The Cape Verde shearwater (Calonectris edwardsii), or cagarra locally, is a medium-large shearwater, a seabird in the petrel family Procellariidae. It is endemic to the Cape Verde archipelago of Macaronesia in the Atlantic Ocean, off the coast of West Africa.

==Taxonomy==
The Cape Verde shearwater was originally described in 1883 by Émile Oustalet as a full species. It was later lumped as a subspecies of Cory's shearwater but has since been separated again, by Cornelis Hazevoet in 1995, as a distinct species.

==Description==
The Cape Verde shearwater has a slim, dark bill, with head and upperparts darker than Cory's. The flight is more typically shearwater-like than Cory's, with stiffer and more rapid wing beats. The overall appearance, compared with Cory's, is of a smaller, slimmer and more angular bird.

==Distribution==
The shearwaters breed only within the Cape Verde Islands. The largest colonies are on the islands of Brava, Branco and Raso, though the species also breeds in smaller numbers on other islands in the archipelago. Though their pelagic distribution and movements are not well known, they are regularly seen around the islands in the breeding season. After the breeding season they disperse and may sometimes be seen in the upwelling zone in Senegalese waters, where about 10% of the population has been recorded in October. There have been records from the South Atlantic and the eastern coast of North America. Individuals have been found offshore of Maryland and North Carolina.

==Behaviour==

===Breeding===
Following a three-month absence, the mature birds arrive at their island breeding colonies in late February and March, where they nest in cliff hollows, on offshore rocks, and under large boulders. Females lay a single egg and incubation takes place from May to July, with the chicks fledging from late September to November. Following fledging, all birds stay at sea until the next breeding season.

===Feeding===
As with other shearwaters, all food is taken at sea and consists of small fish, squid and other marine organisms.
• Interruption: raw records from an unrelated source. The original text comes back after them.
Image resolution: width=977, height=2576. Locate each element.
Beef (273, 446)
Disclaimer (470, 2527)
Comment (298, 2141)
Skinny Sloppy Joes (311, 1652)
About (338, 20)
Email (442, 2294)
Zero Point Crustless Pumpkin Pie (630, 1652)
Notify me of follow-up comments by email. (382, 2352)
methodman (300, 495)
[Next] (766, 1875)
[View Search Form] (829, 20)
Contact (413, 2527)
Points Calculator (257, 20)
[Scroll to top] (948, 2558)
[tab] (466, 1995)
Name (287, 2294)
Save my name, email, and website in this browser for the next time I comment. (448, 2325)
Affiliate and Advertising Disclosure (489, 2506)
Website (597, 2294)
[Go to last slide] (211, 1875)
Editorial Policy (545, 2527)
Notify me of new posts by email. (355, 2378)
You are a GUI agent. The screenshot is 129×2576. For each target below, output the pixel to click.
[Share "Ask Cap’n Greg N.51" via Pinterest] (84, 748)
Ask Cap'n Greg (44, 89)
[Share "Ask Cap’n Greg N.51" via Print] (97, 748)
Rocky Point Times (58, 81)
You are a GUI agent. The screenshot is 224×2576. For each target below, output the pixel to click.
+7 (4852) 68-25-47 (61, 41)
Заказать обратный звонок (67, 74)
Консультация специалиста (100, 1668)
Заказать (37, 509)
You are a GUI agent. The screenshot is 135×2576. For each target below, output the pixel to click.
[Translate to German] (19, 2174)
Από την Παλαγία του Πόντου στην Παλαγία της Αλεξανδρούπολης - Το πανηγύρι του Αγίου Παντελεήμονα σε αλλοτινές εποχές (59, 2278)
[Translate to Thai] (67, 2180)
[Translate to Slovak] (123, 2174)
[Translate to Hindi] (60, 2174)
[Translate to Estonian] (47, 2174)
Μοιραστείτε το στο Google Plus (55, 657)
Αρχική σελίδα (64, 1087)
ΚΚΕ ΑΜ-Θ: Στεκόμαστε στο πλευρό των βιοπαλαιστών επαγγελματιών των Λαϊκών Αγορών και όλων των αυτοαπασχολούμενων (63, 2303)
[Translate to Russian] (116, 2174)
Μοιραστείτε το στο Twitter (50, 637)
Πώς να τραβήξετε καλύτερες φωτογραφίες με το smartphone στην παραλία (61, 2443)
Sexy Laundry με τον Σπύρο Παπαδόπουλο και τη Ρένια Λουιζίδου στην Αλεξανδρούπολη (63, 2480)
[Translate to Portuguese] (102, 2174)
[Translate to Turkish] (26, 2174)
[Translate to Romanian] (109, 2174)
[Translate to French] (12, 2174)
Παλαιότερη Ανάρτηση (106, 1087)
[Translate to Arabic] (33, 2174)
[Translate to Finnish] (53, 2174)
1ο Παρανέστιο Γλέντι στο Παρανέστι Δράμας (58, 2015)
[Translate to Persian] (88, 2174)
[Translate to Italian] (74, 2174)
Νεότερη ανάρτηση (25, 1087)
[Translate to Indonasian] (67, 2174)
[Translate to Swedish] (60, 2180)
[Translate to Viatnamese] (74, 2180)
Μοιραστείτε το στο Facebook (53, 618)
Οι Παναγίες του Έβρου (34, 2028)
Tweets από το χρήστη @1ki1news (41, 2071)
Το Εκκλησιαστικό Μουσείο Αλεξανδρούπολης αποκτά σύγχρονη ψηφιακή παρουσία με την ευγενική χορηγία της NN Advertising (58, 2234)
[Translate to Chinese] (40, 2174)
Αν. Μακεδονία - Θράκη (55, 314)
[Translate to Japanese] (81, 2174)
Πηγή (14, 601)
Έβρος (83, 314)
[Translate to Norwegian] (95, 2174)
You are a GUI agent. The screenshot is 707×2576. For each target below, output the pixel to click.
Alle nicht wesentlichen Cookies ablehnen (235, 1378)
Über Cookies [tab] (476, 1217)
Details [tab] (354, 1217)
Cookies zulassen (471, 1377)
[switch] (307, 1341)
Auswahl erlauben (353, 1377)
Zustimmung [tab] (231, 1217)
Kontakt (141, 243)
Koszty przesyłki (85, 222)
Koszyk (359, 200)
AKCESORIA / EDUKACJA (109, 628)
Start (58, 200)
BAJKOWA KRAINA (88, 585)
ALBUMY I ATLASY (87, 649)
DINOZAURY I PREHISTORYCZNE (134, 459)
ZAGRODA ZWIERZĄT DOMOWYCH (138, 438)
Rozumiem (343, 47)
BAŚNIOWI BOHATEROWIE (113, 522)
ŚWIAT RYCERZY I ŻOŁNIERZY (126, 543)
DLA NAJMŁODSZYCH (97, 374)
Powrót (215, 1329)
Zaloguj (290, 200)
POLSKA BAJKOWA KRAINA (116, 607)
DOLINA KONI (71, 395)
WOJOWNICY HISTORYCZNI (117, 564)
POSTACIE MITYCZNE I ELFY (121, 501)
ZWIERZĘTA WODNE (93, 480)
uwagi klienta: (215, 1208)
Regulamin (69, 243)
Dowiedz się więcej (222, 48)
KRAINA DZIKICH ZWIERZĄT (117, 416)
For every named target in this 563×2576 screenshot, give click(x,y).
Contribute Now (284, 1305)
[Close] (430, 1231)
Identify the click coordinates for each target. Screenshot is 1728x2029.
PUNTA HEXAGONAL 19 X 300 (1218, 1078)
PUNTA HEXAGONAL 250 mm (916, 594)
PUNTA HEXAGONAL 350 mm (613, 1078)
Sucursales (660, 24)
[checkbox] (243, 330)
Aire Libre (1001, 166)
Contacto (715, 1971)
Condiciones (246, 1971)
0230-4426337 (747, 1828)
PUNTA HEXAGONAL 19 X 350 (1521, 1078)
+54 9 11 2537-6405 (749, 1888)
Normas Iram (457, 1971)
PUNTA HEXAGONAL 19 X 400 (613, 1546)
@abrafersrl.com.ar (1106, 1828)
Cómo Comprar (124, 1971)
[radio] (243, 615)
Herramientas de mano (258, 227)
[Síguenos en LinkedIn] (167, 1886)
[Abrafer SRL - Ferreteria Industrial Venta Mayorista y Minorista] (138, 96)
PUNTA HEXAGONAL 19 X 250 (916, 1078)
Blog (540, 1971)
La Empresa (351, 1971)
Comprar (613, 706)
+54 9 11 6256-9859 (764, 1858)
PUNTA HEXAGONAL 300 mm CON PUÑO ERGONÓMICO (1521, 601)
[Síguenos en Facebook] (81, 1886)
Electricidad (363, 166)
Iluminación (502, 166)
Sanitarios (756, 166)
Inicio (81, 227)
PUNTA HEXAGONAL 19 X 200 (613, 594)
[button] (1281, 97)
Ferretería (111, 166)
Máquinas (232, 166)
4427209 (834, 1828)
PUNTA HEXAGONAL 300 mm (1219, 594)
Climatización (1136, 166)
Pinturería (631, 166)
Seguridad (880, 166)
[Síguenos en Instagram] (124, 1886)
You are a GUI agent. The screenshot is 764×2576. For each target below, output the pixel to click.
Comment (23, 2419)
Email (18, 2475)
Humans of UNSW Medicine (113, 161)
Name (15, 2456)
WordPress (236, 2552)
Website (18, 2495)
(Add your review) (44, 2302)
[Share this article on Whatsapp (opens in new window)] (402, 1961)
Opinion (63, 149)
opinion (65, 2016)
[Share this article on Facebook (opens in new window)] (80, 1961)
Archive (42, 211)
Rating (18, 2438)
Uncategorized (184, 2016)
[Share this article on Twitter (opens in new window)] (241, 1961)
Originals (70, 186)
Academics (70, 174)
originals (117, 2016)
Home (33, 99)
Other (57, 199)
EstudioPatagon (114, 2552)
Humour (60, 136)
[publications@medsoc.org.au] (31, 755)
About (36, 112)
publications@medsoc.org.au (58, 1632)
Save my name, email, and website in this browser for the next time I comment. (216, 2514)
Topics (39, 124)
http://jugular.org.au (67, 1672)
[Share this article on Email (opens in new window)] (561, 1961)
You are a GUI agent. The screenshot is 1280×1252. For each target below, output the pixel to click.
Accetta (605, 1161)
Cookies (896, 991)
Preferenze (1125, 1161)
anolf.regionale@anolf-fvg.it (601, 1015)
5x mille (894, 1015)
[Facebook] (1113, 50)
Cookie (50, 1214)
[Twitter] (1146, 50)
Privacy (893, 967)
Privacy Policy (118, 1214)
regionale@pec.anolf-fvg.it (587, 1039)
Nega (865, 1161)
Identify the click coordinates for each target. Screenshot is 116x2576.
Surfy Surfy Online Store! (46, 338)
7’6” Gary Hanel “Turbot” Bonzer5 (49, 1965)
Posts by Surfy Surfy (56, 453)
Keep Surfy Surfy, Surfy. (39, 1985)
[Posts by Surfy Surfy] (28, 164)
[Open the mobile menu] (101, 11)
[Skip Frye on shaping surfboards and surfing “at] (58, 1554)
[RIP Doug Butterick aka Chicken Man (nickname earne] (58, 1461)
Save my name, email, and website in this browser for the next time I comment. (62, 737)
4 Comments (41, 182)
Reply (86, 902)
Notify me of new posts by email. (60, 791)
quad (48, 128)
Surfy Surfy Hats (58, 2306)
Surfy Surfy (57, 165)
==Status and conservation==
The total population was estimated in 1993 to number about 20,000 mature individuals (10,000 breeding pairs). Although the species is nationally protected, the chicks are harvested by fishermen for food, with an estimated 5000 birds taken from their nests on Branco and Raso each year. Numbers have declined because of over-harvesting of young birds and the species is considered to be near threatened.